There is a price to winning this war. Every time we have failed to exert control, the price went up. When we failed to stop the looting, the price went up. When we failed to quell Fallujah early, the price went up. When we failed to stand up to Sistani, the price went up. When we failed to stand up to Sadr, the price went up. When we lost control of the highways, the price went up. When we failed to enter Najaf, the price went up. Now we have failed to quell Fallujah a second time -- and I fear the price has thus gone up immensely, massively, tremendously. It is as if the lessons of history have taught us nothing. If we lose this war -- and we must now steel ourselves for this very real possibility -- do not forget, never forget, that we chose to lose. There was never anything inevitable about this: we were not forced, but by the President's own lack of judgment and backbone, to stand down before the fanatics, murderers, and tribesmen of Mesopotamia.
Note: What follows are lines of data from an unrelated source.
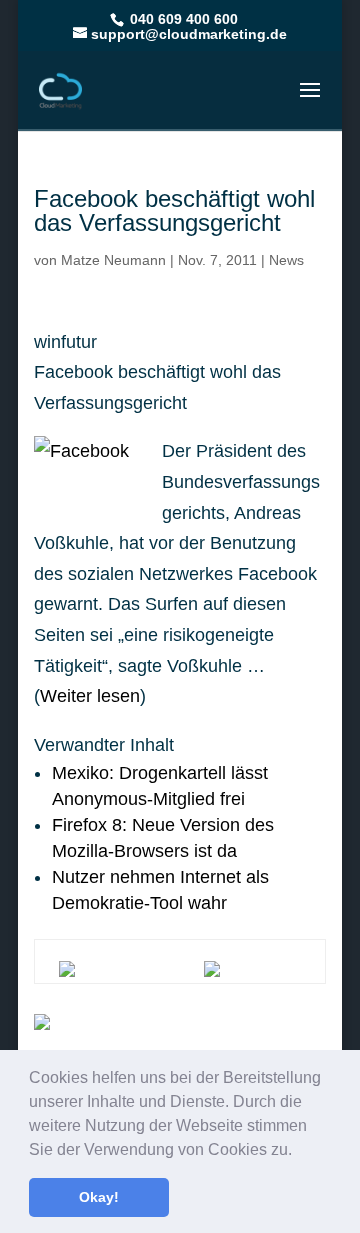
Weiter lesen (90, 696)
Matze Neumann (113, 260)
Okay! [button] (99, 1197)
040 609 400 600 (182, 19)
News (286, 260)
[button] (299, 1151)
One thing I don't agree with in this analysis is the assertion that GWB is fearsome of Arab public opinion or that he caved to pressure from the United Nations, that is an incredibly silly thing to say considering this is the man who defied world opinion in his single minded purpose of taking Iraq. The real reason for the mess in Iraq is that GWB in not a true statesman, he's not a nation builder, he may stay the course but he lacks the foresight that is the mark of a great leader, he is a demagogue, an inarticulate man whose obvious incompetence still seems to be lost on a large proportion of the people of America. And he seems to be heading a group of ideologues who are more interested in enforcing an agenda, an idea, which is not only flawed in reasoning, but ultimately, destructive. Instead of being a safer place, instead of rooting out terrorism, we've seen Iraq being metamorphosed into the fountainhead of terrorist activity, the results of which are getting horrifyingly obvious in every part of the world with every passing day, with every bomb attack that strikes at the heart of everyday life with chilling destructiveness. This country of great thinkers, architects, engineers and economists, doctors and Nobel prize winners, Fortune 500 companies and their CEOs, the world's most technologically advanced country, the representative of all that's good in the West, the beacon of prosperity, now seems stranded, stupefyingly, in a hopeless leadership void. Democracy stands hijacked by ideology. Flawed ideology that is.


in the name of islam...
...they are proposing to burn churches (via Tacitus) and poisoning six year old school girls. Revolting.